* WORK INSTRUCTION *
Give back, exactly as written, the lines from the first line of the data below through the line with "info@rstrading.nl (81, 1055)", and omit the pictures.

=== Section Start ===

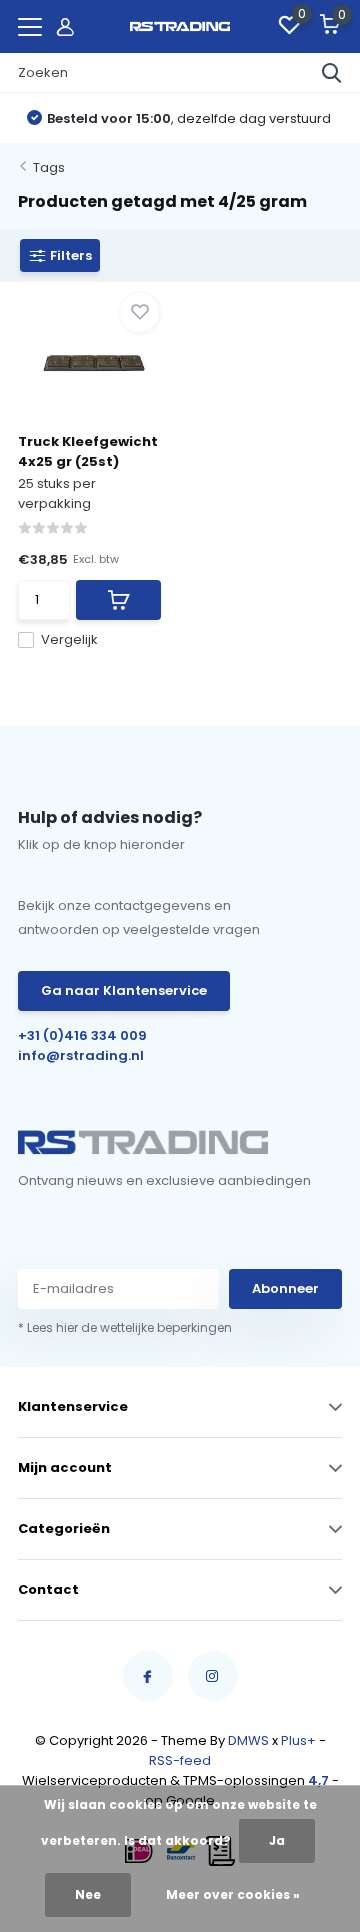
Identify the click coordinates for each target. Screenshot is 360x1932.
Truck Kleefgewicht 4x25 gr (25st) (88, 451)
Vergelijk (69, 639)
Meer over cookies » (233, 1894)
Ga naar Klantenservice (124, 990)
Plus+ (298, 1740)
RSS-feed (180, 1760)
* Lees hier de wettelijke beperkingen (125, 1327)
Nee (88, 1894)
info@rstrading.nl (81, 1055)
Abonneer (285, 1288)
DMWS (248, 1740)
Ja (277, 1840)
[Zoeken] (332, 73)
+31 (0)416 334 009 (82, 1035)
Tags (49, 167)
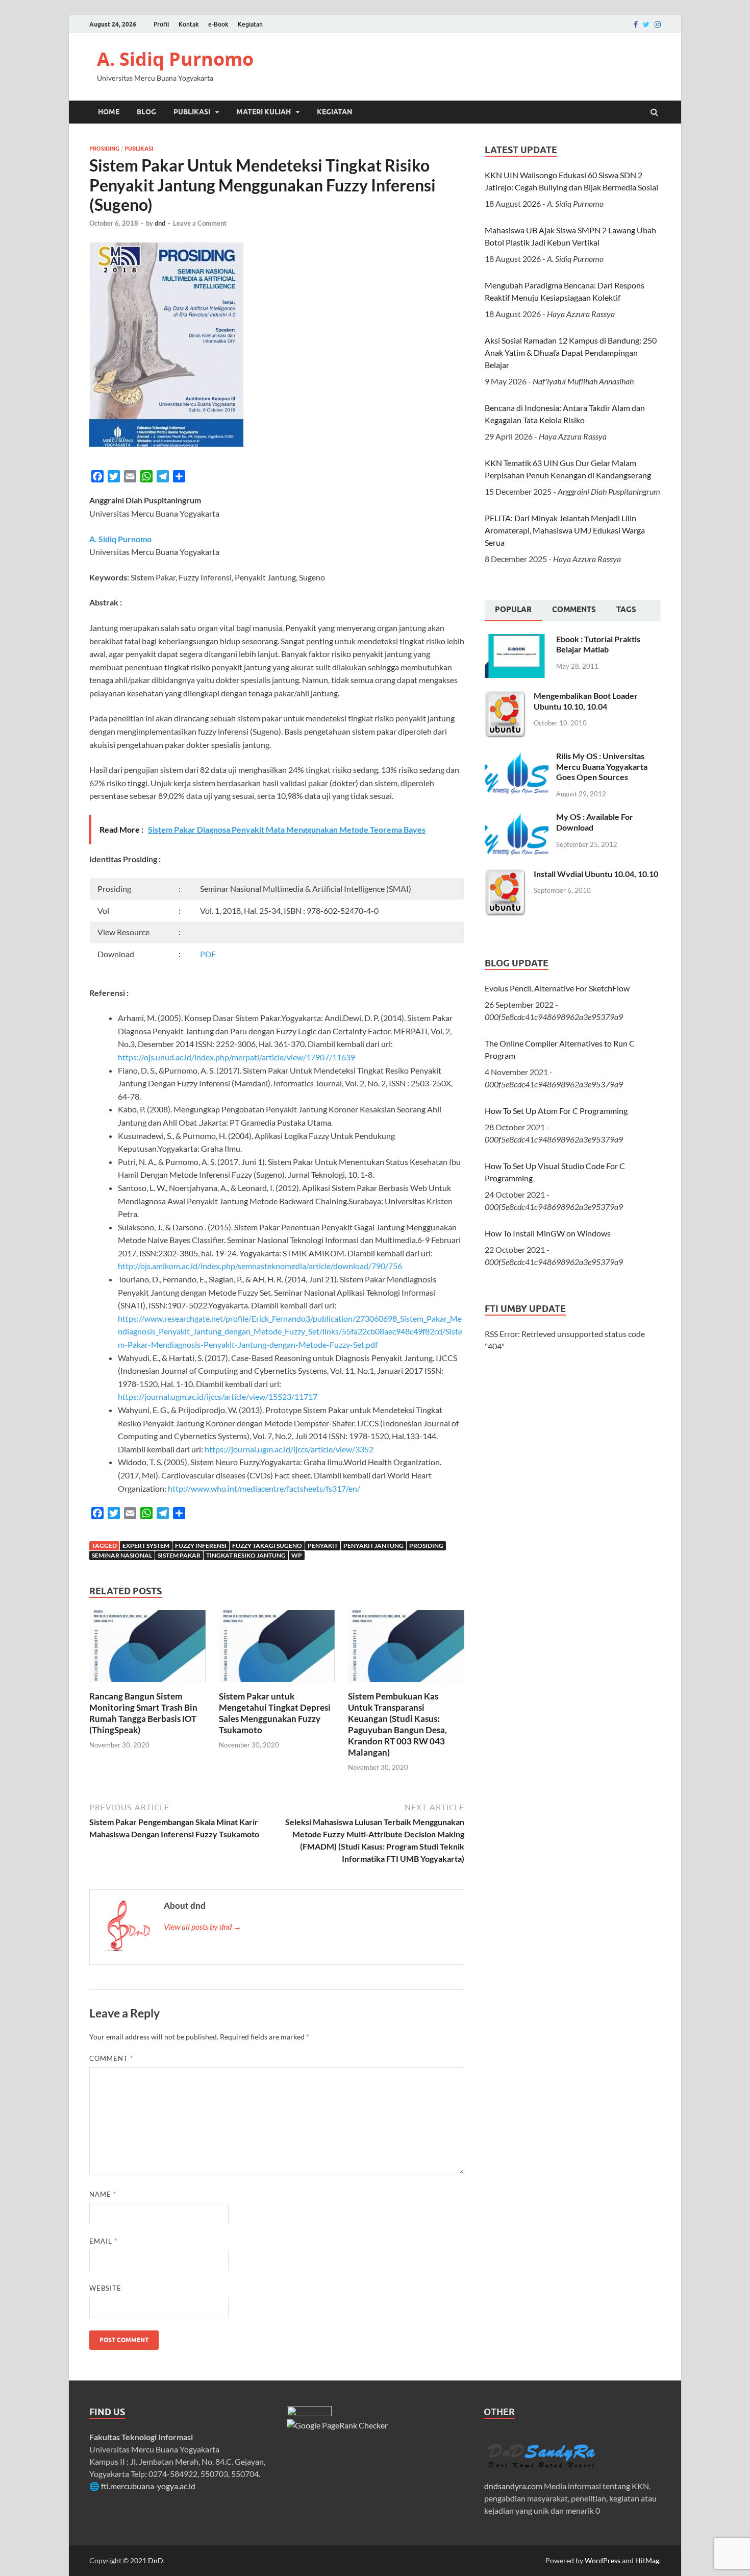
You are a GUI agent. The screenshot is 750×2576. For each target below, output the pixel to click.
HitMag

=== Section End ===

* EXPECTED ANSWER *
Identify the click coordinates for each target. Screenshot is 360x1932.
Truck Kleefgewicht 4x25 gr (25st) (88, 451)
Vergelijk (69, 639)
Meer over cookies » (233, 1894)
Ga naar Klantenservice (124, 990)
Plus+ (298, 1740)
RSS-feed (180, 1760)
* Lees hier de wettelijke beperkingen (125, 1327)
Nee (88, 1894)
info@rstrading.nl (81, 1055)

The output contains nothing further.